Over the past three years, however, electricity demand has grown on average 1.3% per year – more than twice the average rate during 2010– 19. Moreover, this surge is expected to continue, with the projected average growth rate for power demand exceeding rates seen in the two decades before the Great Recession.
A key driver of this recent surge has been the commercial sector. Commercial electricity demand accounted for 60% of growth in total U.S. power demand during 2021–23. This growth has been concentrated in Texas, Virginia, and North Dakota, while commercial electricity use in the rest of the United States has remained relatively stable.
North Dakota has experienced the fastest relative growth in commercial electricity demand, partly due to the establishment of large computing facilities supported by the state’s abundant and competitively priced energy sources.
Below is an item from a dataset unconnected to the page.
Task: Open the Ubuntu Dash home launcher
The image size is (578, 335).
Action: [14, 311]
Virginia has emerged as a major hub for data centers, driven in part by its access to a high-capacity fiber-optic network and to subsea fiber cables that facilitate fast and reliable data transmission. And Texas, one of the most densely populated states with data centers, has also seen significant demand growth due in part to its lower energy costs, robust economic activity, and population growth.
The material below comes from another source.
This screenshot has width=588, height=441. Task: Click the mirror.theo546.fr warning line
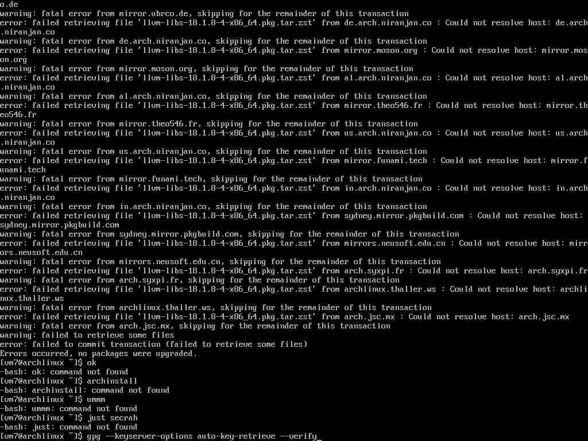coord(209,124)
Near-term forecasts for U.S. electricity demand have been revised up substantially. The 2024 forecast rose from 1.3% in the January 2023 Energy Information Administration report to 2.6% in the September 2024 report. The 2025 forecast has been revised even more dramatically: the demand growth forecast in the September 2024 report is more than eightfold that of the January 2024 report.
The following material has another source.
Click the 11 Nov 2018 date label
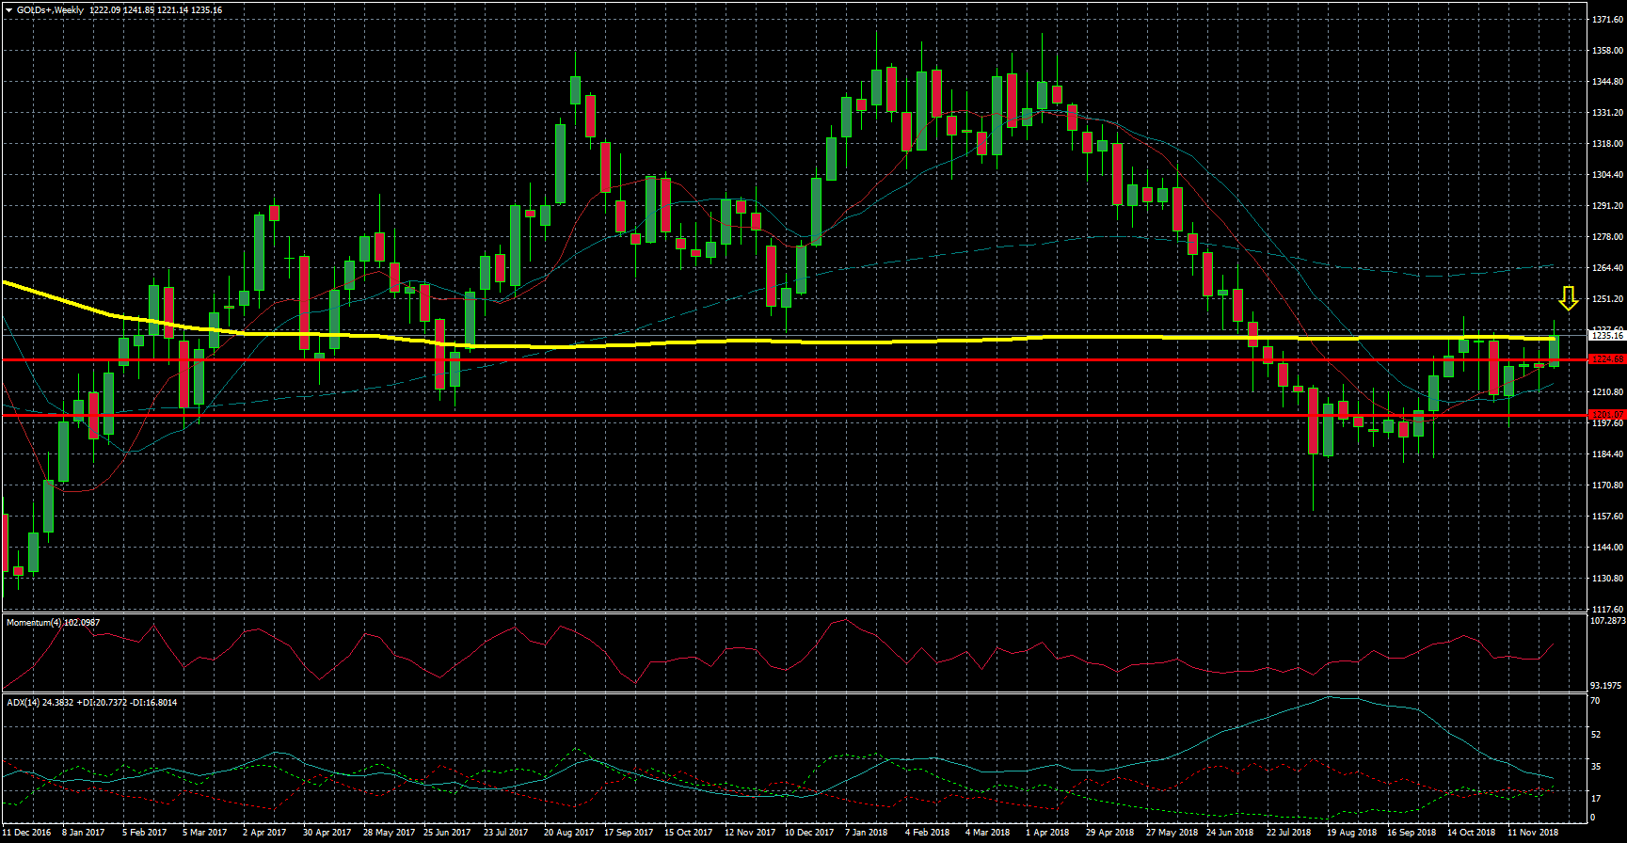 (1533, 833)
Forecasts for both years are well above 2010–19 average growth. These upward revisions underscore the uncertainty in projecting electricity demand, particularly as AI adoption and data center growth ramp up.
The cross-industry adoption of generative AI – which requires data centers for the necessary computational power and storage capacity – has accelerated this trend. For example, data retrieved from Bloomberg ESG show that companies such as Google and Microsoft more than quadrupled their electricity use from 2016 to 2023, citing expansions in AI and data centers among the drivers of their increased electricity consumption.
This boom, combined with other trends such as industrial onshoring and clean energy investments, is contributing to a marked increase in forecasts of electricity use. In some states, those investments are already driving up demand, with further increases likely as more projects come online.
Higher electricity demand signals a more electrified economy.
Overall, U.S. electricity intensity has been declining since the early 1990s. However, this trend may reverse if recent demand growth continues. For example, a high-demand growth scenario from the National Renewable Energy Laboratory (NREL) suggests that electricity intensity could increase by 23% by 2040, driven by the widespread adoption of electrification technologies.
This increase would represent a significant departure from the historical trend, which implies a 50% decline in electricity intensity over half a century and highlights the potential for a more electricity- intensive economy.
The surge in U.S. electricity demand, particularly within the commercial sector, underscores the ongoing transformation toward a more electrified economy. The integration of advanced technologies such as AI, automation, and data centers into the U.S. economy is energy- intensive but important for maintaining economic competitiveness.
Countries that efficiently power these technologies are likely to lead in innovation and productivity gains. To fully realize the potential benefits of this electrification, substantial investments in energy infrastructure may be necessary. This includes expanding transmission and distribution networks, modernizing the grid, and increasing renewable energy capacity.
These investments will not only support growing electricity demand but also ensure that the U.S. economy can continue to grow competitively and sustainably.
Nida Çakır Melek is a senior economist at the Federal Reserve Bank of Kansas City. Alex Gallin is a research associate at the bank.